Closed jordi-pages closed 8 years ago
Is this something we want to include in the driver itself, or should it be a separate node(let)?
I appreciate the difficulties with high-bandwidth communication between nodes, but in my opinion a driver should just be concerned with getting the data out of the device / OS driver as efficient as possible, nothing more (single responsibility principle?).
Thanks for the comment. I get your point and I agree that perhaps it is not good to overload a driver like this. Does anyone else want to discuss it? Otherwise I will cancel the pull request.
Don't get me wrong: nothing wrong with the functionality per se, just thought we might be careful and try to avoid feature creep.
I've seen some other drivers successfully use the nodelet approach for precisely this kind of thing (adding the ability to setup a filtering pipeline between the camera driver and image/depthmap consumer). Perhaps that approach could be used here as well. With a suitable nodelet wrapper, standalone execution would be completely backwards compatible with the current package.
Even though I completely agree with @gavanderhoorn , I am inclined to merge the PR anyway. As we have these kind of simple filters included already in the driver, and as they can be deactivated easily, adding another one will be ok.
Nonetheless, it'll be more coherent to move these features to a seperate node (or nodelet). I'll open an Issue for that.

○ ○ ○ ○ ○ ○ ○

▶ Task to carry out: In the pull request discussion, what approach have other drivers used to set up a filtering pipeline between the camera driver and the image/depthmap consumer?

○ ○ ○ ○ ○ ○ ○

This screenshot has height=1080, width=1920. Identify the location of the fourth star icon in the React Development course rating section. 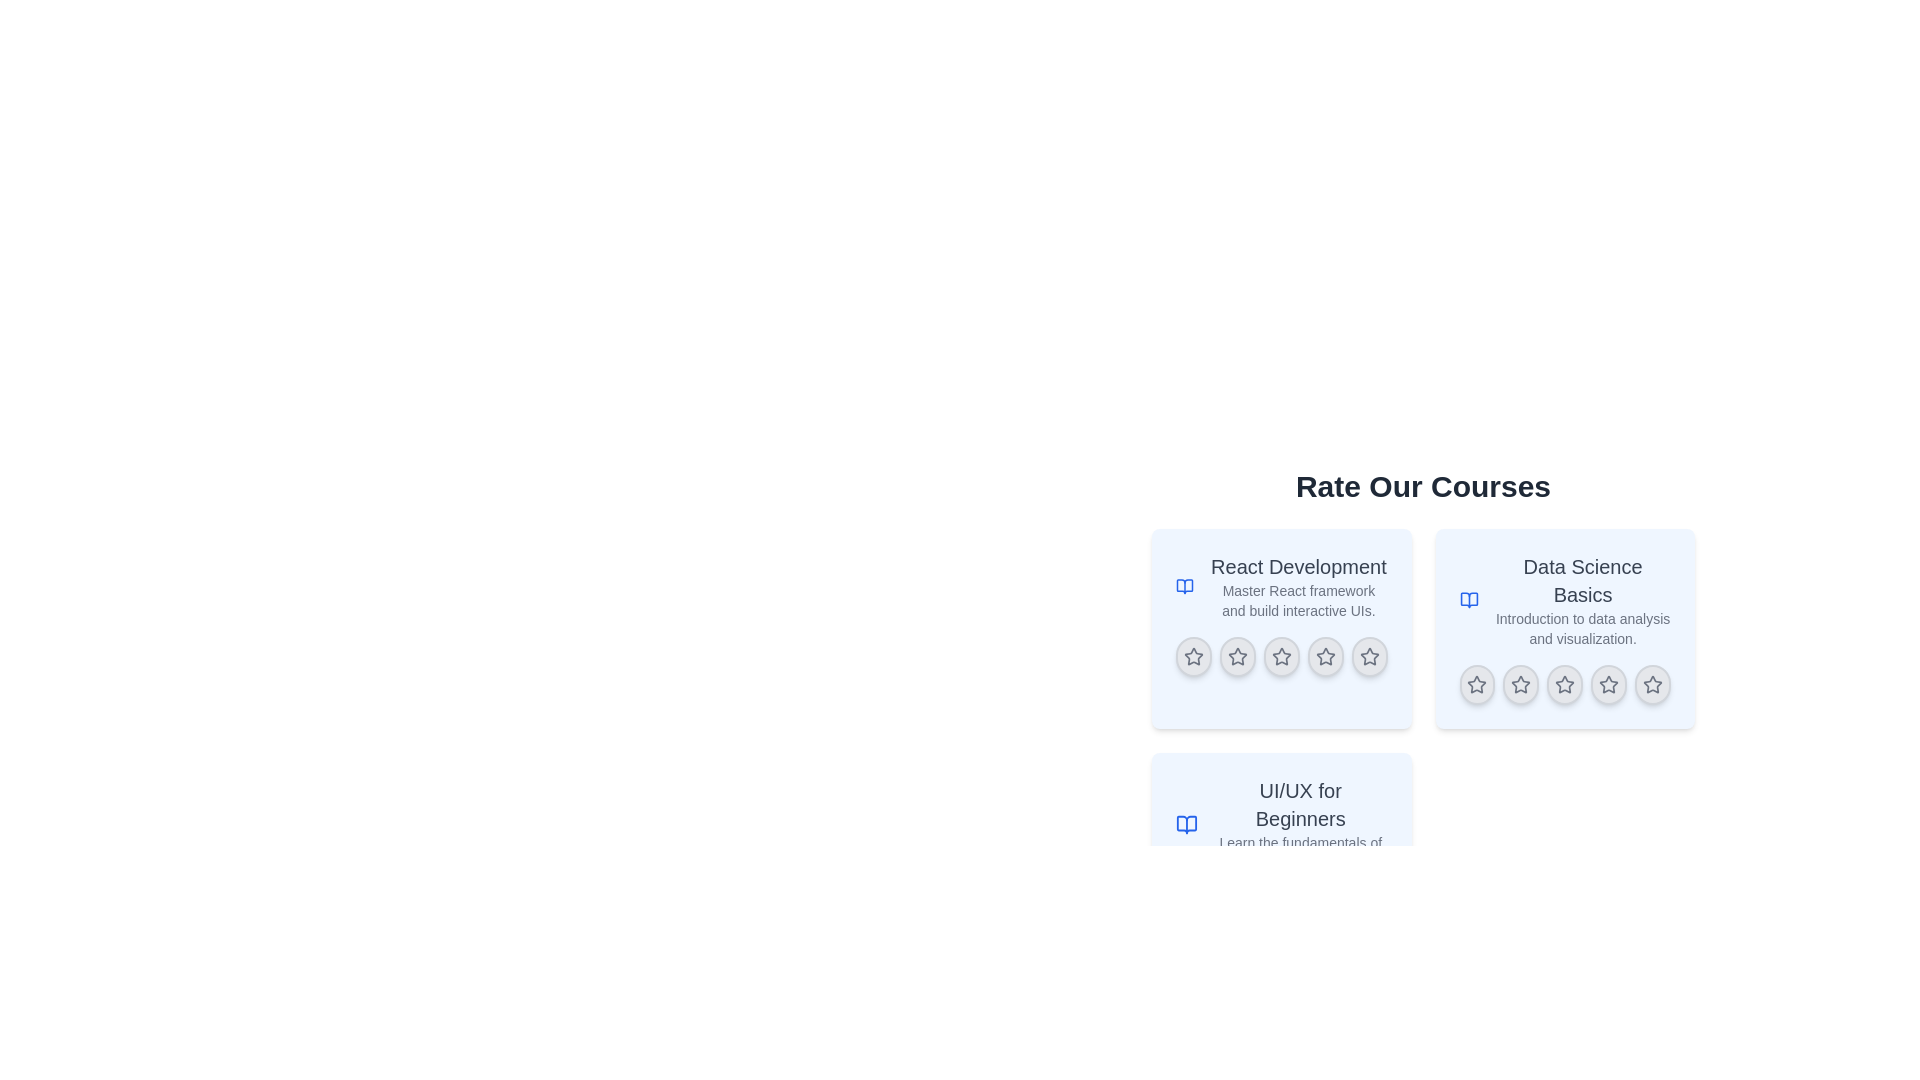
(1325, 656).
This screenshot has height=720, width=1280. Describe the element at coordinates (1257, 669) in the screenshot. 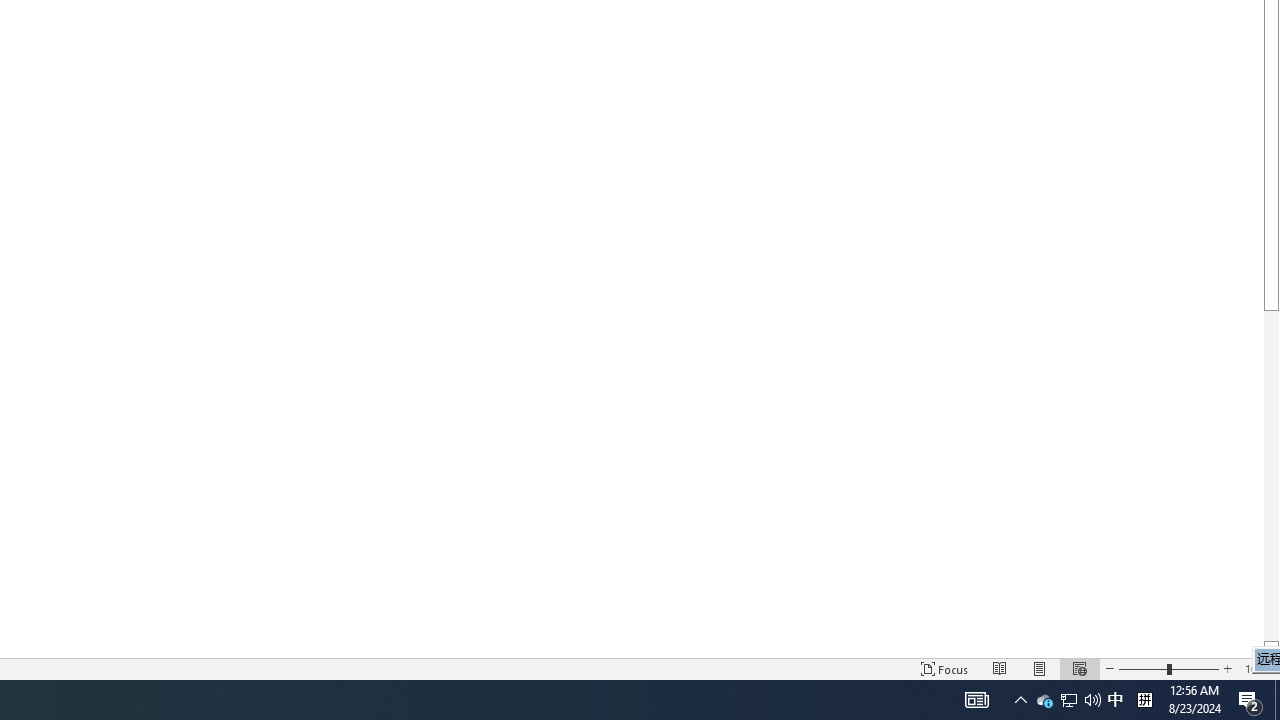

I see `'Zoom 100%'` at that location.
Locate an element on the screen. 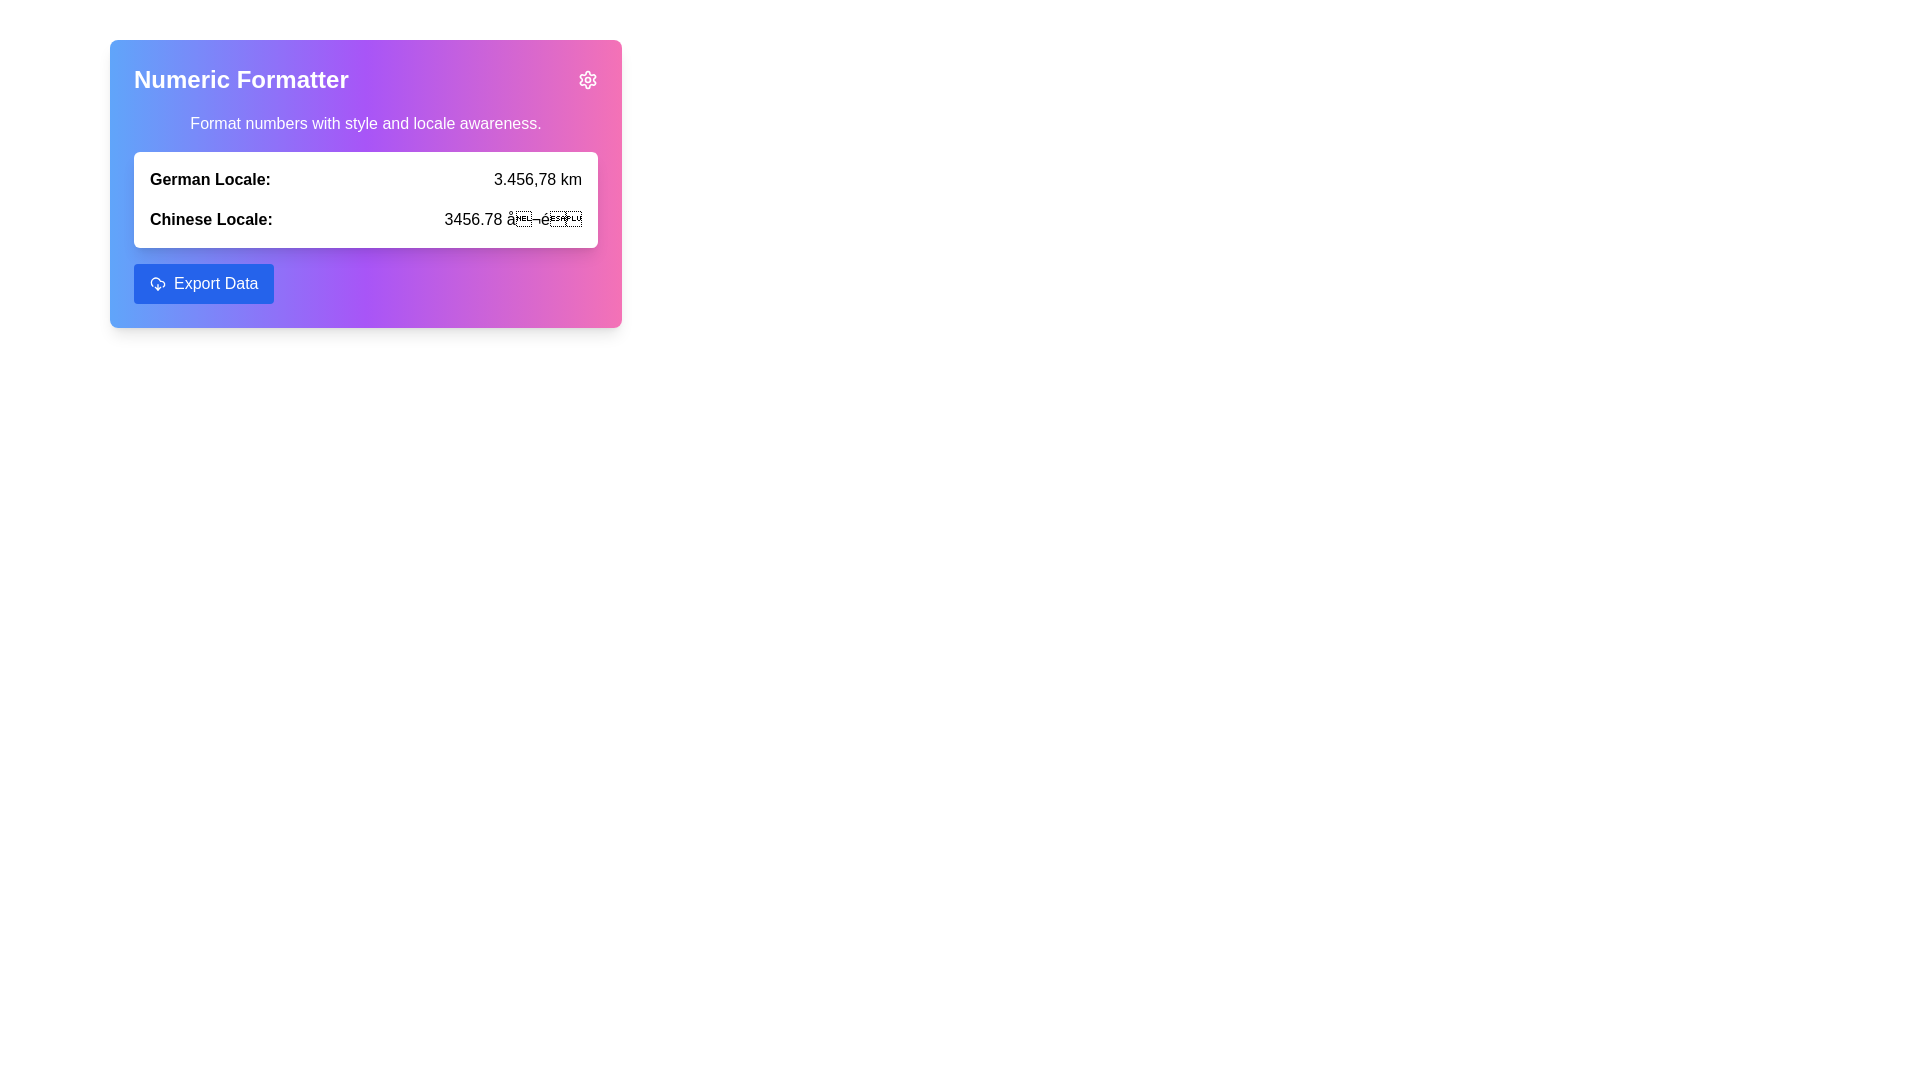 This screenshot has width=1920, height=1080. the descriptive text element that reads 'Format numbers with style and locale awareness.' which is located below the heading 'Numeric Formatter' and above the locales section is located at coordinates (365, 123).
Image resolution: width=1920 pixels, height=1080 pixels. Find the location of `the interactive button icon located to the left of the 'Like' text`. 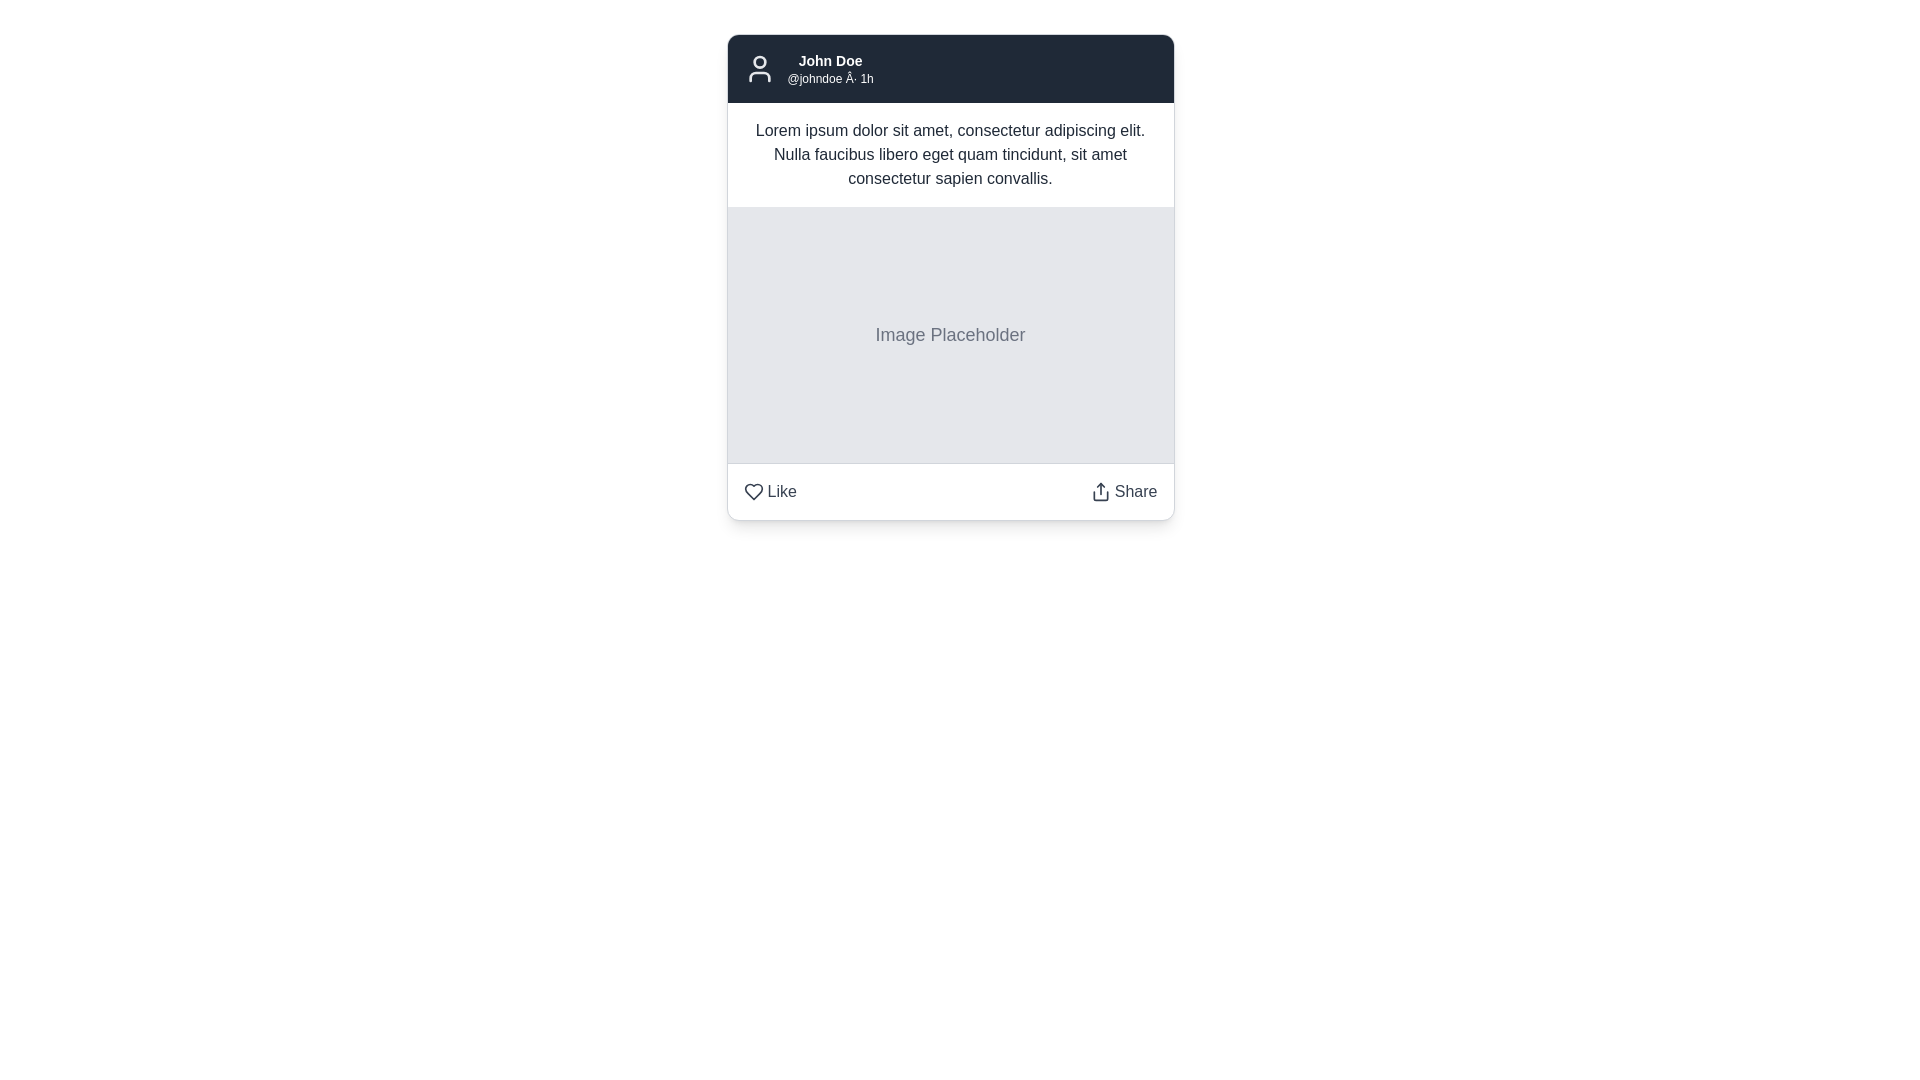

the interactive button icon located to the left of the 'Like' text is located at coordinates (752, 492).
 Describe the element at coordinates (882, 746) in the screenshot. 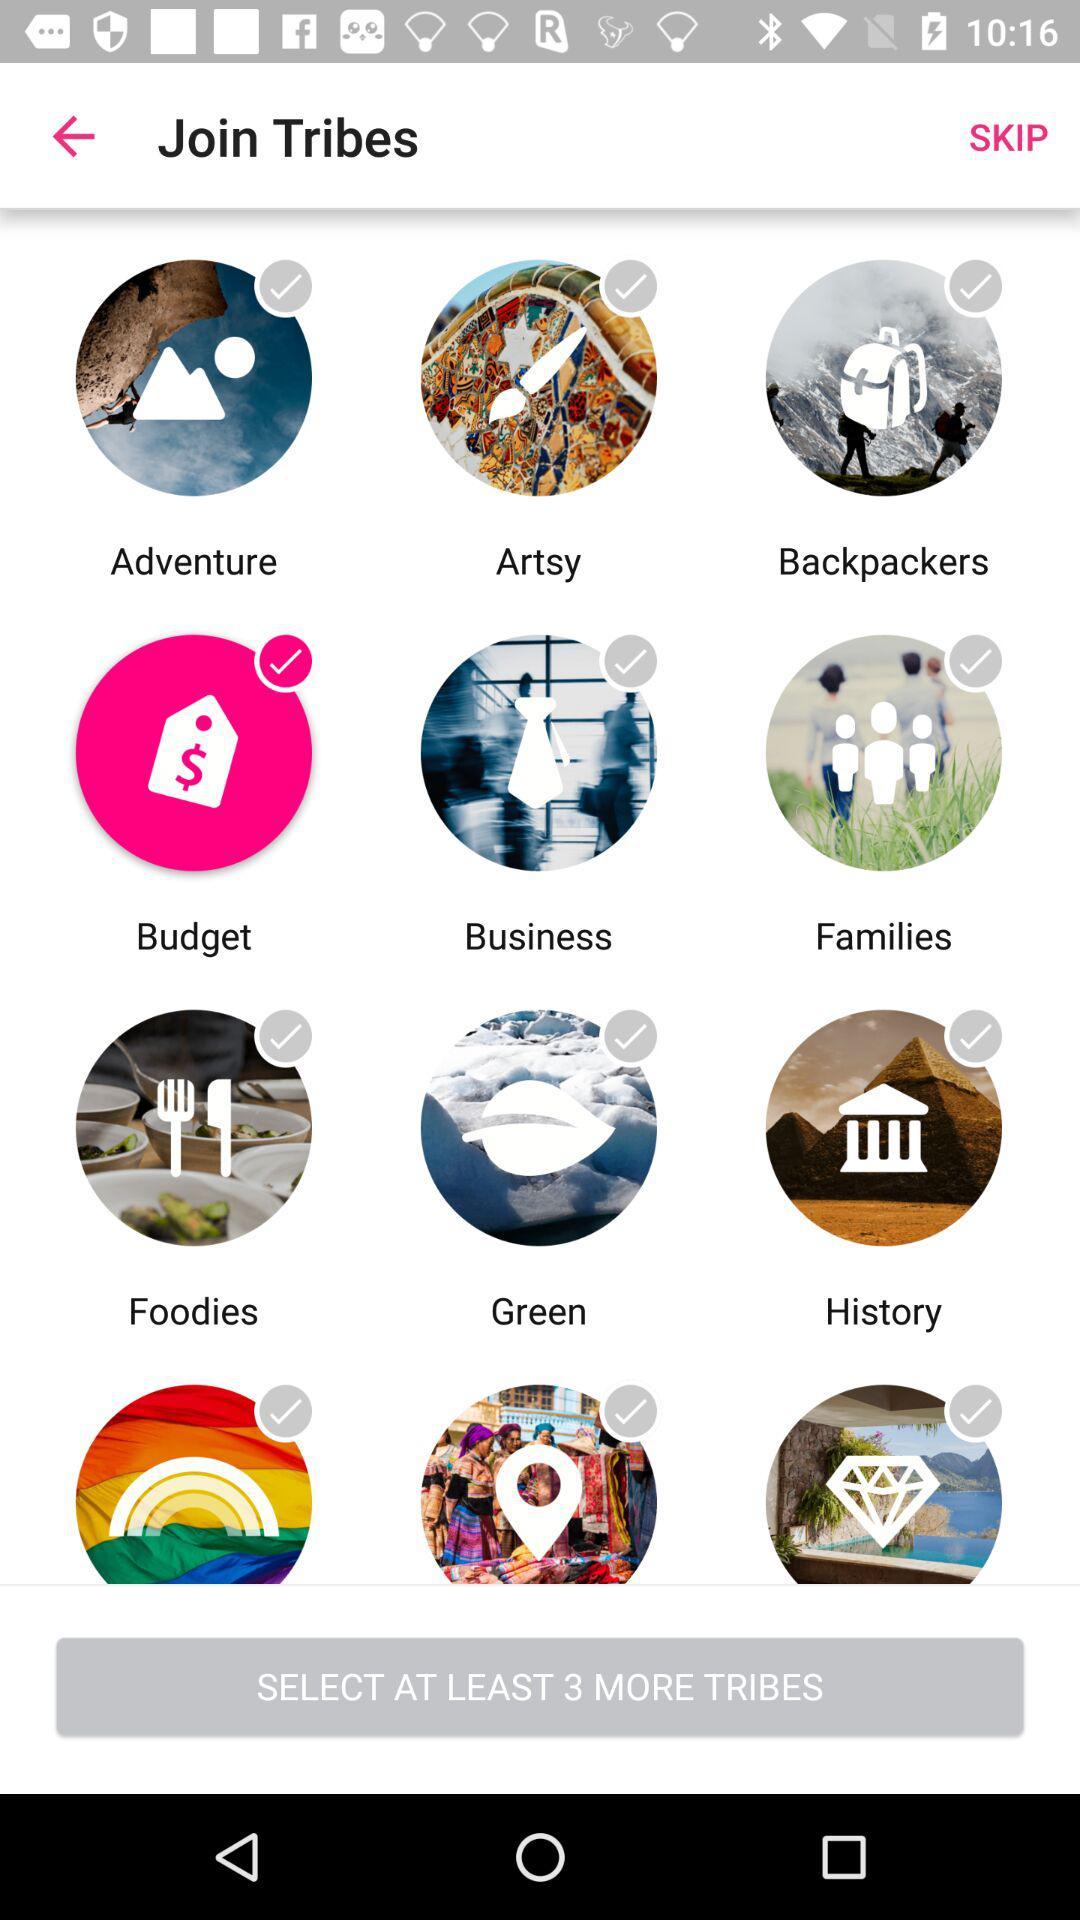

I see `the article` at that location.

○ ○ ○ ○ ○ ○ ○

▶ Answer section: The nodelet approach.